- **Data in this exercise**
◆ ◆ ◆ ◆

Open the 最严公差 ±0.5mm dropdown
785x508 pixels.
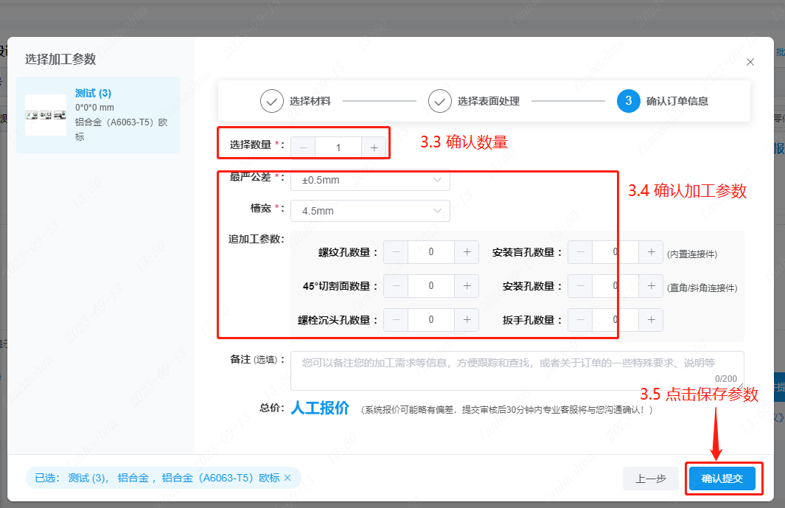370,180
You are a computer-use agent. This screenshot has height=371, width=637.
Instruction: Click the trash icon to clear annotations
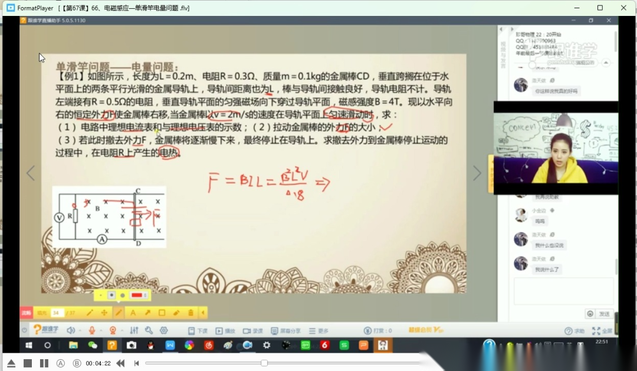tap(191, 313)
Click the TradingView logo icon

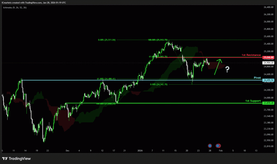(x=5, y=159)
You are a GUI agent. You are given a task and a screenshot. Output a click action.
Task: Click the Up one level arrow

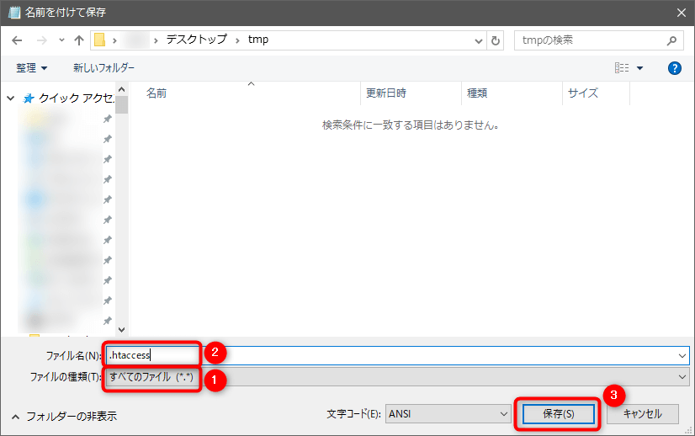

◆ ◆ ◆ ◆

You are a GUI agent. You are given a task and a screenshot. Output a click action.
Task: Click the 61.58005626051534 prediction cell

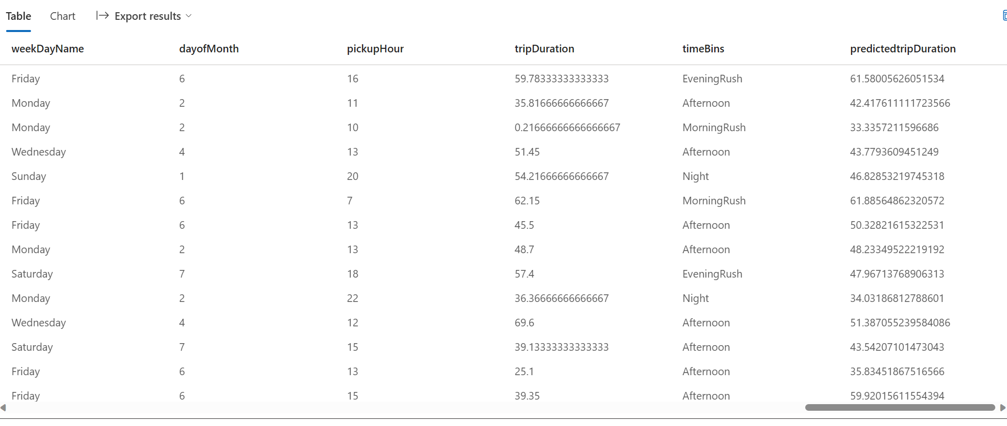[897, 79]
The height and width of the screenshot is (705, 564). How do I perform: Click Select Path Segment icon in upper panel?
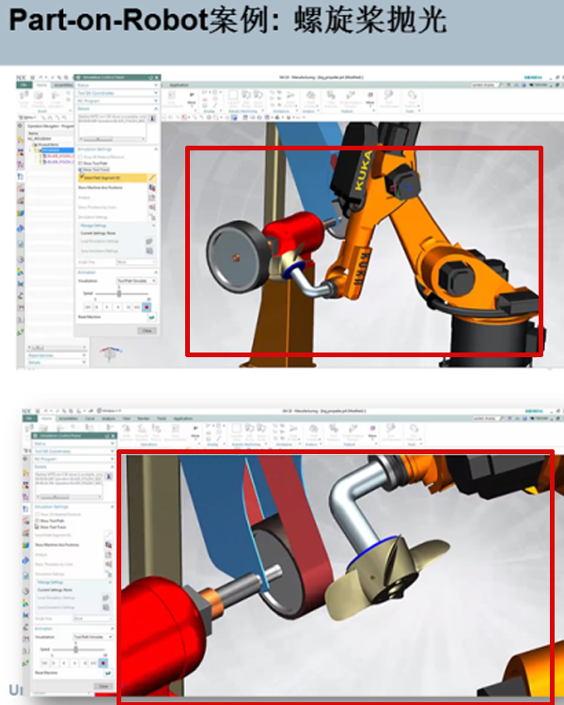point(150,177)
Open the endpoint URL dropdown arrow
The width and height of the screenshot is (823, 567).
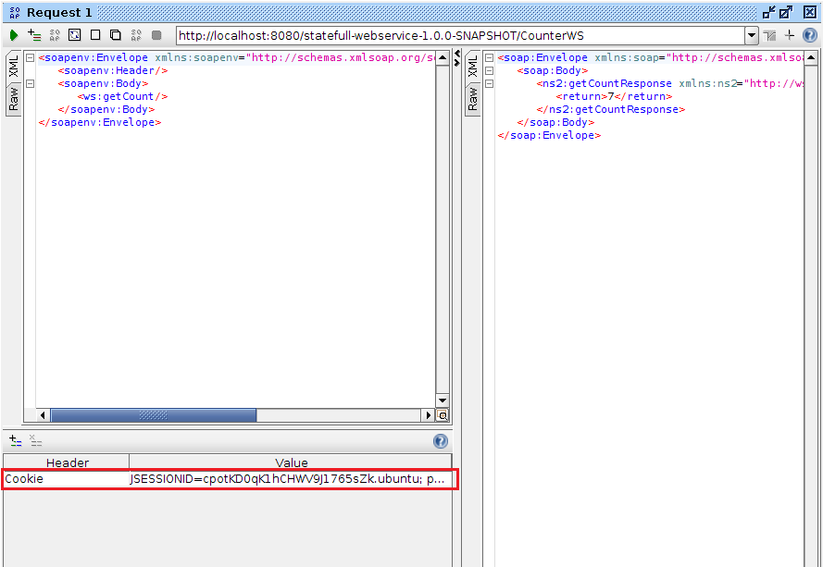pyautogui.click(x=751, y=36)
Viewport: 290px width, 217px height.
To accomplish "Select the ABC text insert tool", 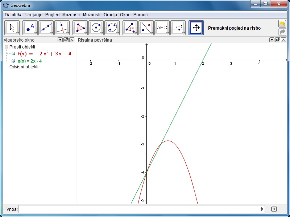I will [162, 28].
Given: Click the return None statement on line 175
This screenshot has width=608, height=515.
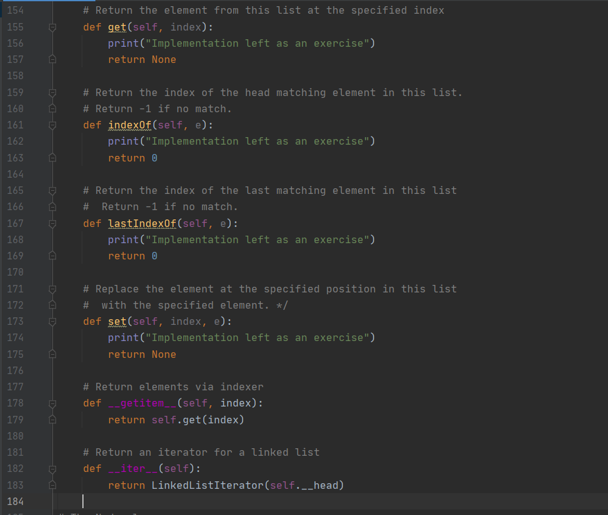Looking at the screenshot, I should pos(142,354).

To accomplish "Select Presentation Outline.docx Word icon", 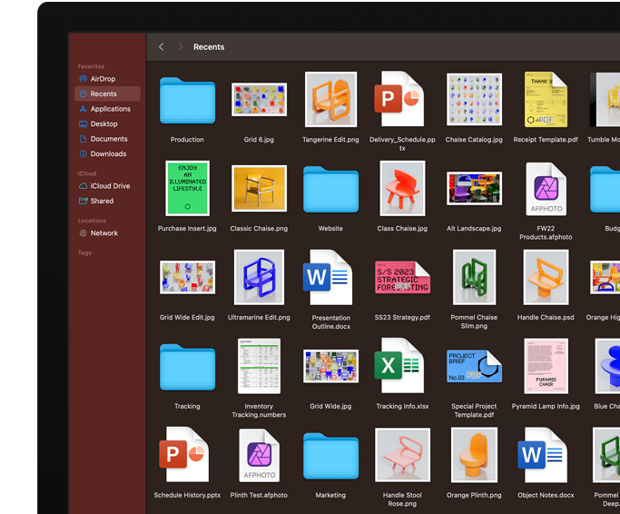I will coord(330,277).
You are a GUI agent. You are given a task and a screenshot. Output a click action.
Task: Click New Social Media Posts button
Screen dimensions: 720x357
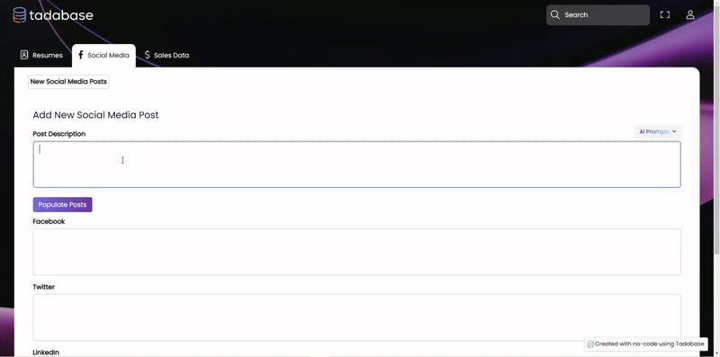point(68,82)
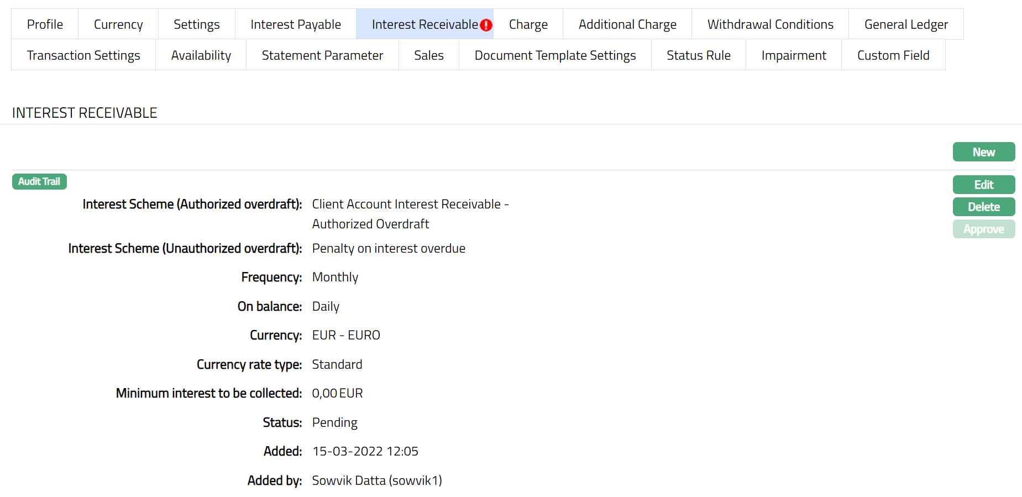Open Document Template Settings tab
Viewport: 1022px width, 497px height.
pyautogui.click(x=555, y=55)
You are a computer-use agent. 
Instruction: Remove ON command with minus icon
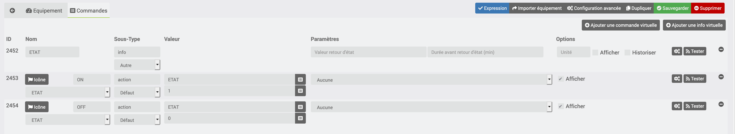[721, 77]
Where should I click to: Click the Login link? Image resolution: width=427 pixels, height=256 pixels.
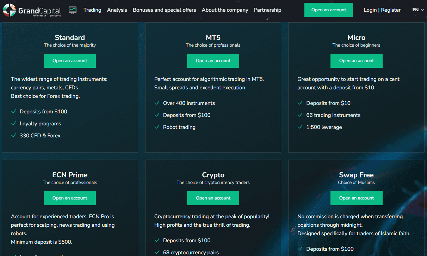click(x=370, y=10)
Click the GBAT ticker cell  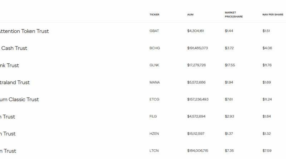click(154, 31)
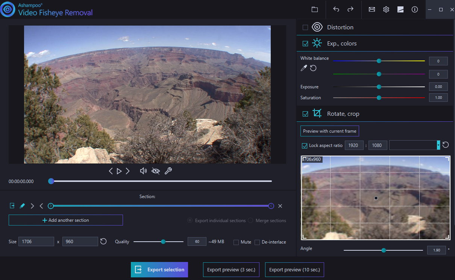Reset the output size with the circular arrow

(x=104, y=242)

◆ ◆ ◆ ◆

- **Task**
Leave the pictures out, and transcribe exactly the lines above starting at the one that contains "785x508 pixels." and ending at the one that contains "Task: Click the Up one level arrow".

- **Exercise answer**
785x508 pixels.
370,180
You are a computer-use agent. This screenshot has height=371, width=637.
Instruction: Click the trash icon to clear annotations
tap(191, 313)
Click the TradingView logo icon

(x=5, y=159)
You are a GUI agent. You are given a task and a screenshot. Output a click action.
Task: Click the Up one level arrow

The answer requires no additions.